Using Common Voice data with DeepSpeech

nmstoker · October 1, 2017, 6:10pm

Would I be right in thinking that the publicly captured Common Voice data will at some point be used to train models in Mozilla’s DeepSpeech library?

I’ve been able to get Common Voice working locally myself and just recently managed to run the basic training example in DeepSpeech running successfully (on a GPU to boot), so I was thinking I’d take a look at how to wrangle the Common Voice data into the right form to use with DeepSpeech for training.

Is there a plan to do this kind of thing within the Common Voice or the DeepSpeech repos? (or perhaps neither?)

My guess (optimisitcally!) is that this may not be too hard, but thought I’d see whether it was on the cards or even already under way?

nmstoker · October 1, 2017, 6:25pm

BTW: what I’m suggesting is basically as described in here:

so it seems likes it’s a matter of getting the AWS data out of my S3 bucket, downloaded locally and then generate a CSV for the files and their corresponding transcript text

mhenretty · October 2, 2017, 4:30pm

Thanks for the question @nmstoker!

We absolutely plan to use the Common Voice data with Mozilla’s DeepSpeech engine. Our goal is to release the first version of this data by the end of the year, in a format that makes it easy to import into project like DeepSpeech.

While this is certainly in the cards, we haven’t started this process yet. Perhaps we can enlist your help once we pick up this work in earnest (probably in the November timeframe)?

nmstoker · October 2, 2017, 9:34pm

That’s great, would be delighted to help if i can @mhenretty

With a slightly hacky combo of AWS CLI and adapting from the existing import and run scripts I’ve managed to put together something that did the trick. Of course something more polished and straight-through in nature would be better, but it’s a start!

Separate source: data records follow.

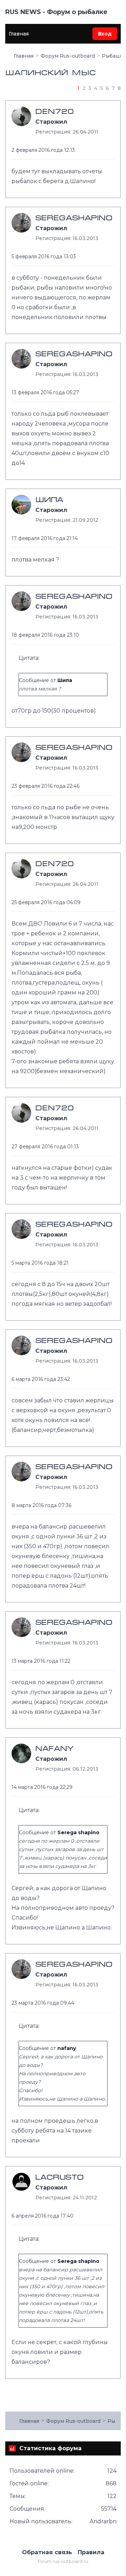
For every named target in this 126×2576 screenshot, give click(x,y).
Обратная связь (47, 2552)
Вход (105, 34)
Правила (91, 2552)
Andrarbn (103, 2521)
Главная (19, 34)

Nikhil_Kansal · October 4, 2017, 5:28pm

@nmstoker I am also trying to use Common Voice to train Deep Speech – can you please post here for reference how you were able to do this?

nmstoker · October 4, 2017, 10:09pm

Certainly Nikhil (but please don’t judge my code too harshly )

The steps are:

Get the files down from AWS to somewhere local
Run the import script to convert them from .mp3 to .wav and generate the .csv files
Run the training script

For 1, I used AWS CLI: https://github.com/aws/aws-cli

You need to set up your credentials so it stores them locally then you can just navigate to a download folder, then run something equivalent to this:

aws s3 sync s3://your-voice-web-bucket .

You’ll see a whole load of your files download (very quickly if your experience is anything ike mine)

For 2 I used a script I’d cobbled together mainly from the other import scripts. The gist is here:

gist.github.com

https://gist.github.com/nmstoker/4c8b9f2fc26cf444c04c00e038404c0b

import_s3_files.py

#!/usr/bin/env python
from __future__ import absolute_import, division, print_function

import sys
import os
sys.path.insert(1, os.path.join(sys.path[0], '..'))

import fnmatch
import codecs
import unicodedata

This file has been truncated. show original

You run something equivalent to:

python import_s3_files.py ../your-local-voice-web-bucket-folder/ ./data

That walks your local bucket folder, going through the paired up Common Voice transcripts and mp3 files cleaning up the text of the former and converting the latter into .wav files in a data folder, then creating a .csv file for each of training, dev and test (in that same data folder)

NB: one problem with my bucket is a handful of transcript files w/o corresponding .mp3 files - I should clean them up, but for now I just delete those transcripts after I sync.

For step 3 I run this script which is based on the other examples provided: https://gist.github.com/nmstoker/780bbf16a199007e3dff594f22e36d04

So far I’m getting fairly good results but I need to create more Common Voice records (I’ve done about 1,800 or so) and I’ve no doubt got lots to learn about how best to tweak the DeepSpeech settings

I hope that helps - it’s a start, but there’s a lot that could be improved (easily!) Big thanks to the Mozilla teams for making both Common Voice and DeepSpeech so awesome!!

nmstoker · October 4, 2017, 11:35pm

Did a quick video of the steps above in case it’s helpful

mhenretty · October 11, 2017, 3:40pm

This is an amazing start @nmstoker!!! You’ve really given us a leg up when we start our integration (which we will be working on in November). Thank you for this!!!

Nikhil_Kansal · October 11, 2017, 11:28pm

Thanks so much for the instructions @nmstoker.

One thing I would say to people who are reading this looking for ways to train DeepSpeech is to look into using the build in mechanisms to train the model. The bin/librivox script will fetch 55GB of audio and transcription from a variety of audio books for example and train the model using that. There is also a bin/voxforge that will download about 6GB of audio data and train the model on that.